In the chart where Utah’s listed for turnaround (see below) the Utah program officer is not yet named.  It says, “To Be Determined.”  The feds hadn’t assigned us a program officer before today.

They surely will now.

 

green team

There’s also a federal Center on School Turnaround (CST) that’s so much more than an office in D.C.  It’s a whole ” federal network of 22 Comprehensive Centers”  that boasts ” 15 Regional Comprehensive Centers… and 7 national Content Centers.”  The federal CST condescends to report  that states are allowed to play a role in their own school turnaround.  But not the leading role; that’s for the feds and the Comprehensive Centers.  In a report titled “The State Role in School Turnaround” we learn that some of CST’s goals are to change states’ laws and to micromanage turnaround efforts.  In their words:

“The Center on School Turnaround’s four objectives:

  1. Create a Pro-Turnaround Statutory and Regulatory Environment
  2. Administer and Manage Turnaround Efforts Effectively”

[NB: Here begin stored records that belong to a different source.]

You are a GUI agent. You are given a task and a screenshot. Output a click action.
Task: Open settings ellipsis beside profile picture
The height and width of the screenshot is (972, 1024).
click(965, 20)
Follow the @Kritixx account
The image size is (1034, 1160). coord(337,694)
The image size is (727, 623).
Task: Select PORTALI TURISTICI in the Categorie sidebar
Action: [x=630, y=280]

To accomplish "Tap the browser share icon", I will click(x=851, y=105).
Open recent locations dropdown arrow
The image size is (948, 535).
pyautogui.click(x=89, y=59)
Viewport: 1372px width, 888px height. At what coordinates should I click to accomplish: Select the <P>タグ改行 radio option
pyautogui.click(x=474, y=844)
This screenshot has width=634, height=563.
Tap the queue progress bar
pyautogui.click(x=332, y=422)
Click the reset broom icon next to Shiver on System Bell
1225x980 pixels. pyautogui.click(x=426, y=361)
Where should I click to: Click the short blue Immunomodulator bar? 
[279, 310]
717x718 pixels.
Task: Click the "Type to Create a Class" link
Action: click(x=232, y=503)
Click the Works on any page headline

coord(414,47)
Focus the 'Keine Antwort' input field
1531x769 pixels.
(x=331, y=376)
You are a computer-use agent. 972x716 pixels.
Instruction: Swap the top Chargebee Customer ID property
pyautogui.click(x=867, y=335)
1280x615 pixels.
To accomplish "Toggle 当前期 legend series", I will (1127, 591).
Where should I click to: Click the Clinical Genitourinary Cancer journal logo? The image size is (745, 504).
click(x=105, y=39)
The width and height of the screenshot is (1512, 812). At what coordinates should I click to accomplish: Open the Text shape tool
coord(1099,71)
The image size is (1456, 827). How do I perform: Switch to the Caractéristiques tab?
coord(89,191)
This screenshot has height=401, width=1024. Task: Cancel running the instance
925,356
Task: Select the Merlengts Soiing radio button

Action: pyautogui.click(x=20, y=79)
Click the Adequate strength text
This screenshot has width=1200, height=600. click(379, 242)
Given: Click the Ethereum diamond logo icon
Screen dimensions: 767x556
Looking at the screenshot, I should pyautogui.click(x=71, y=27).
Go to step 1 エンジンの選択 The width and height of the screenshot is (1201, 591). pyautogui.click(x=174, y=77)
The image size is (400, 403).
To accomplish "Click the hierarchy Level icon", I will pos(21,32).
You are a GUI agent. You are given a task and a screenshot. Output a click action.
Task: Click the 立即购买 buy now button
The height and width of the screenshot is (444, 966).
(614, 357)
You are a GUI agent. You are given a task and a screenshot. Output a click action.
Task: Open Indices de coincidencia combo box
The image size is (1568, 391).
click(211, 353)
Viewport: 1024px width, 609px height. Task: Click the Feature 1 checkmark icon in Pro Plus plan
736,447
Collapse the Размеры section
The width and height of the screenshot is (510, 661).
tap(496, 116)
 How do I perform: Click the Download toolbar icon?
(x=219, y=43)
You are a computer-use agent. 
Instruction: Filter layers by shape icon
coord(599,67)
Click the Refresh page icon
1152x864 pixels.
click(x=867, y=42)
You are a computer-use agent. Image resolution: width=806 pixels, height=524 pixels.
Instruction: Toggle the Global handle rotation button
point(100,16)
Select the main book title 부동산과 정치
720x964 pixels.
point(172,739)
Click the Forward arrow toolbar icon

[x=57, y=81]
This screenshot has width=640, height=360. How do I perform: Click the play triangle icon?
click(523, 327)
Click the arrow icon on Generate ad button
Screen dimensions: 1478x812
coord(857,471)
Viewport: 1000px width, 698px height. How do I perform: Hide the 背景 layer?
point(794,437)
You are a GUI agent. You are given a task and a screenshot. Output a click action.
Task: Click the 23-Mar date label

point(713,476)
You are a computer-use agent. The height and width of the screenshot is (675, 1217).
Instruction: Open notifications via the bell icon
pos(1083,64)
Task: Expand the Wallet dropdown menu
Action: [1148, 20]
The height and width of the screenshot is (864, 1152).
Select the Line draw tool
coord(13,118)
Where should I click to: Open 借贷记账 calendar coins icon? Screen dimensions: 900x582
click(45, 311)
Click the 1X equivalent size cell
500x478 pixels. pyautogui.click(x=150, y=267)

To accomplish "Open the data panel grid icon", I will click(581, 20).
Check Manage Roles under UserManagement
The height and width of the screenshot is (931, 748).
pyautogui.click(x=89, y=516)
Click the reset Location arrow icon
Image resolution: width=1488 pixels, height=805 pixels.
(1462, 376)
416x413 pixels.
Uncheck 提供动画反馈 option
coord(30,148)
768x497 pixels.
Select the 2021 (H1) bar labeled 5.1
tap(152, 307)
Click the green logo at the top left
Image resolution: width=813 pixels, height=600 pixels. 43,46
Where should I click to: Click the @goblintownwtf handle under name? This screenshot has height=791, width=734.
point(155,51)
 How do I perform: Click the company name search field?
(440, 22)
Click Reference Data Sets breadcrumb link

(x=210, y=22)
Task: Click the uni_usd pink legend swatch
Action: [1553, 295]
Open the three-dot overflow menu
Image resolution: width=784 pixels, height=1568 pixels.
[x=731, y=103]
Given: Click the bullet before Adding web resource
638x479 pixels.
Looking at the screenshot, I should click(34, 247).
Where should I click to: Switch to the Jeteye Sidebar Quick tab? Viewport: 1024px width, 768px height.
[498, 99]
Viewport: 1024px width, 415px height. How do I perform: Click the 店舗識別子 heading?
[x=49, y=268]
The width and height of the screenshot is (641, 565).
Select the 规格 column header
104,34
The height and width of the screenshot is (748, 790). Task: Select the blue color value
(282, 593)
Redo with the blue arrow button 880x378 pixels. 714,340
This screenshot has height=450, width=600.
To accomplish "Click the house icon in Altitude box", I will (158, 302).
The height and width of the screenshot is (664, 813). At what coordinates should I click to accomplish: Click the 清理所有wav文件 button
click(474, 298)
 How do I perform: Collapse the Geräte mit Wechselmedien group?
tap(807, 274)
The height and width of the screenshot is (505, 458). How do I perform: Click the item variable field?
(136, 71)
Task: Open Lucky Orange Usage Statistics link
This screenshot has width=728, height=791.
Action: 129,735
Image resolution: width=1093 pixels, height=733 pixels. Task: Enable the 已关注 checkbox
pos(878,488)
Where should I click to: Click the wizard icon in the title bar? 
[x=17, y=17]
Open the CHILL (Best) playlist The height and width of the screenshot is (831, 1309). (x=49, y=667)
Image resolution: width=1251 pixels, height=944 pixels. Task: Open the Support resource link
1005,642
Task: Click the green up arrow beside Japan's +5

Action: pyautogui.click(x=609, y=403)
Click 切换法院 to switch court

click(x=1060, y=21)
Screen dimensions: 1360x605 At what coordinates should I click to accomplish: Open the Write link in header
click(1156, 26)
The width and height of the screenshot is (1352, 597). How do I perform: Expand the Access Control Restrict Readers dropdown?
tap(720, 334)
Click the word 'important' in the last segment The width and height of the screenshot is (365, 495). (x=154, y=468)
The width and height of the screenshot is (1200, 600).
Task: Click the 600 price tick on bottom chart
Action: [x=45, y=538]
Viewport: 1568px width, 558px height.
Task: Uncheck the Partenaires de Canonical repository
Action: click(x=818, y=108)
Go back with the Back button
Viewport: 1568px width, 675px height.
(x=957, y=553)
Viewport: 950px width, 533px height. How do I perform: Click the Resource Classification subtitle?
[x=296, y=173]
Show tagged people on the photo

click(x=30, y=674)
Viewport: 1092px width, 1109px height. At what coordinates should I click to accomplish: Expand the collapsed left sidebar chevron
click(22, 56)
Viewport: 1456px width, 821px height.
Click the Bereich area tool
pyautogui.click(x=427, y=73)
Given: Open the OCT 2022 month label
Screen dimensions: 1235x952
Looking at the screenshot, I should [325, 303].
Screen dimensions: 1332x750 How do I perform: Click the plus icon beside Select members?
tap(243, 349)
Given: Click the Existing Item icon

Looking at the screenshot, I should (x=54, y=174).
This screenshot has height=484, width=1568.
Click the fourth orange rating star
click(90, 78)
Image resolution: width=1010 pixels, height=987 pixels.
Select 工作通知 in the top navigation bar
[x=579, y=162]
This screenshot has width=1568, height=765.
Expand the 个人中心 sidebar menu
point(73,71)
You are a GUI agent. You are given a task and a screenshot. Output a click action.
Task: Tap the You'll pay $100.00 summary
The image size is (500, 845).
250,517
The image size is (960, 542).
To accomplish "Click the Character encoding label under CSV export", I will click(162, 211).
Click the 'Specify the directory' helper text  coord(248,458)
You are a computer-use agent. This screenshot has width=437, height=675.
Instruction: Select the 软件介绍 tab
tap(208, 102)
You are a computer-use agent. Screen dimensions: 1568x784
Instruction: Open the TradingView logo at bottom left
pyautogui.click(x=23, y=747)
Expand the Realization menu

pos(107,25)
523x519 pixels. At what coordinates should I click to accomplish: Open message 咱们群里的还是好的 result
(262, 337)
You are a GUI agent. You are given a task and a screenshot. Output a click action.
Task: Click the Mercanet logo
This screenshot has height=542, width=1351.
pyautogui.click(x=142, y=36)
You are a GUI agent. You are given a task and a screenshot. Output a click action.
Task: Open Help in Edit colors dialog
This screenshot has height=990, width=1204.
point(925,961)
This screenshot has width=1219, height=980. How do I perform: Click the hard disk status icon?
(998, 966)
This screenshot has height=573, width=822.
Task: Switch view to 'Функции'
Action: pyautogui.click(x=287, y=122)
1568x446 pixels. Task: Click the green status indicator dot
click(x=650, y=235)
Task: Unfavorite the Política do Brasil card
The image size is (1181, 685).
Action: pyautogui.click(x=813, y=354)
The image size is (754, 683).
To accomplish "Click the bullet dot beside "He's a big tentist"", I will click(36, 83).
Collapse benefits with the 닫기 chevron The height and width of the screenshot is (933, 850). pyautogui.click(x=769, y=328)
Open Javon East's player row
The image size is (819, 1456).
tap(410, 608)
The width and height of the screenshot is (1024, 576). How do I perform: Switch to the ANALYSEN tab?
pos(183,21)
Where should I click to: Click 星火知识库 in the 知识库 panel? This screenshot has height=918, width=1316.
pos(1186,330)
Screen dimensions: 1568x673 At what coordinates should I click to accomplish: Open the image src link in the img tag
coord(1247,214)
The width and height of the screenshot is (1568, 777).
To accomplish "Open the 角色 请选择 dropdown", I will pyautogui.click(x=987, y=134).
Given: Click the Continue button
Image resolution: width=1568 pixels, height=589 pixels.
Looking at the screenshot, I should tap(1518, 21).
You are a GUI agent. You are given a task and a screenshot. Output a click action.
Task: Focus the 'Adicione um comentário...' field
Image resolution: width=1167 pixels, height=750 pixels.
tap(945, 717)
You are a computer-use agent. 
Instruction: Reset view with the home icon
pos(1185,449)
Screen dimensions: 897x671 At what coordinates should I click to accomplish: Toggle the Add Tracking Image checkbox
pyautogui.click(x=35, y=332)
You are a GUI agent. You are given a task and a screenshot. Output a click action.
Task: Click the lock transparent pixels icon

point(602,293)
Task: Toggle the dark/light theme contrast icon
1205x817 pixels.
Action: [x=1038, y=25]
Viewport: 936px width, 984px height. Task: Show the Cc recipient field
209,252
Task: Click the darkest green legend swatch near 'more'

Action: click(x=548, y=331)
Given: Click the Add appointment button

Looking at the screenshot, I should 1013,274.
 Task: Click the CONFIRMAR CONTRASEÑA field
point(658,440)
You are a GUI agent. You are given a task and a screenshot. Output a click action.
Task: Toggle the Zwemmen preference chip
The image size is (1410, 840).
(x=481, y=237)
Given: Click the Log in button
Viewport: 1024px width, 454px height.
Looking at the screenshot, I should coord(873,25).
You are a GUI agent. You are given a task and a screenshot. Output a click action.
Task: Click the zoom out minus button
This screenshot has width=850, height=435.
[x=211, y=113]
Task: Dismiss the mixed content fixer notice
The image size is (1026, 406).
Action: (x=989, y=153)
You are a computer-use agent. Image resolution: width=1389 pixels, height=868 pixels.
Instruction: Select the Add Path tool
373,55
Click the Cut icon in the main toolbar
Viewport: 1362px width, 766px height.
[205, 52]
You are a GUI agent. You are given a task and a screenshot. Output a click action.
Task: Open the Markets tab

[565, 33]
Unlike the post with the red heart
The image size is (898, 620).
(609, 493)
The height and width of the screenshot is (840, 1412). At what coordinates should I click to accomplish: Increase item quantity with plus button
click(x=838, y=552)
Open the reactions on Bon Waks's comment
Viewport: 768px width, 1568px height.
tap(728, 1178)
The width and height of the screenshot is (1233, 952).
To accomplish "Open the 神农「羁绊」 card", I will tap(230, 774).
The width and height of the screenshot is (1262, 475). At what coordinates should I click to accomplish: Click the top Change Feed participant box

HowStupid.  Or.   Blind.  AreWe. Really!   –And how apathetic to our rights.

Friends!  Here’s our wakeup fact of the decade: our state holds a Constitutional duty and right to keep the federal government out of education.  We are failing in this duty.  Utahns are collectively–  even lawmakers–  either asleep, too busy or perhaps paid off by corporate lobbyists partnered with the machine, that we cannot notice a swift transfer of fed ed’s aims into local ed’s reality.

The passage of SB 235 is just one example of this ongoing series of terrible mistakes that cement our actions in line with the federal will.

 

235

The new Utah law calls for “turnaround experts” to improve low labeled schools using one driving method: tests.  Schools will be labeled by student performance on Common Core/SAGE tests as low- or high-performing.  Then some will be assigned a  “turnaround expert” to raise Common Core test scores.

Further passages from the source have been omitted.